Von Dänemark bis Spanien: Über das IHK-Programm „Ab ins Ausland“ und die IHK-Mobilitätsberatung können Unternehmen ihre Azubis für drei bis dreizehn Wochen in eins von neun europäisch Länder schicken. Bussmann ist mit dem IHK-Service zufrieden: „Die anfängliche Angst vor dem Bürokratiemonster konnte uns schnell genommen werden“, erzählt er. Er hebt den schnellen und unkomplizierten Austausch hervor: „Wir konnten uns bei Rückfragen jederzeit per Telefon oder Mail an die IHK-Mitarbeiter wenden.“
Azubi Fabian Stöppel ist voll des Lobes für seine Auslandserfahrung: „Ich würde es definitiv nochmal machen und kann es nur weiterempfehlen.“ Im Video berichtet er, welche Erfahrungen er während seines Auslandsaufenthaltes in Dänemark gemacht hat.

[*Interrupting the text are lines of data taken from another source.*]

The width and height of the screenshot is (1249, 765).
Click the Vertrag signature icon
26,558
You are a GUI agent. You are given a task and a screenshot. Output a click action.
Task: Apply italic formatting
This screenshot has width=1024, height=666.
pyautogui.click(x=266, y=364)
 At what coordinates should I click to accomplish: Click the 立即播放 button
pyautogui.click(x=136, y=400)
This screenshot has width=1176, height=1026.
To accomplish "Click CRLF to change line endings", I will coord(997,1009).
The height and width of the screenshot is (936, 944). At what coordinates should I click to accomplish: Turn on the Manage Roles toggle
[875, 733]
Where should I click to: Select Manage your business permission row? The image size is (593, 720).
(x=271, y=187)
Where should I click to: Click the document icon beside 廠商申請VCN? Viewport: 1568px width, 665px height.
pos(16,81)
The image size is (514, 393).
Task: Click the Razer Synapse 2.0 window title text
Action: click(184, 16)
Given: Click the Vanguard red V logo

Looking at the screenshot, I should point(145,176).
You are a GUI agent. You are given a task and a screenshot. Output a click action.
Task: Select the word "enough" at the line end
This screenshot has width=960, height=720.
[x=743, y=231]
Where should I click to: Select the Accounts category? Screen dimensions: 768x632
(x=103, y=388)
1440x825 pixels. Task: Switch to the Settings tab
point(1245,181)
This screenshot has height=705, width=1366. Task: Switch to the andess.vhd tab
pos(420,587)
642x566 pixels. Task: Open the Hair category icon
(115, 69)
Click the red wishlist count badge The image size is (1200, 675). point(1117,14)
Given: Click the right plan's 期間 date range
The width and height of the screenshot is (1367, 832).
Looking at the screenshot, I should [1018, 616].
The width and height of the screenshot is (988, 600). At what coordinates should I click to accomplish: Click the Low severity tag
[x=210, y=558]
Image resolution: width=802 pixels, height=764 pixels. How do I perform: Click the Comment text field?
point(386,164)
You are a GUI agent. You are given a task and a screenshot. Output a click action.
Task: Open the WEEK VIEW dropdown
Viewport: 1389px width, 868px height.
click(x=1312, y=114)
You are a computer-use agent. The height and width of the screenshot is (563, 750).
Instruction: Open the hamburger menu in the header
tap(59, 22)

Um Schulabgänger für sich zu begeistern, setzt Krampe zudem auf den direkten Kontakt zu den Jugendlichen: „Als sehr gute Instrumente haben sich die Jobmesse CoeMBO sowie die Berufsfelderkundungstage erwiesen“, so Bussmann. Der Betrieb nutzt soziale Netzwerke, schaltet Werbung sowohl im Radio als auch im Kino. „Regelmäßig lassen wir einige unserer Auszubildenden zum Ausbildungsbotschafter schulen und gehen dann in die Klassen der weiterführenden Schulen“, berichtet der Ausbildungsexperte.
Ausbildungsbotschafter sind Auszubildende aus unterschiedlichen Berufen. Sie erzählen vor Schulklassen von ihren eigenen Gedanken bei der Berufswahl und geben Einblicke in ihren Arbeitsalltag, Inhalte ihrer Ausbildung und Karrierechancen.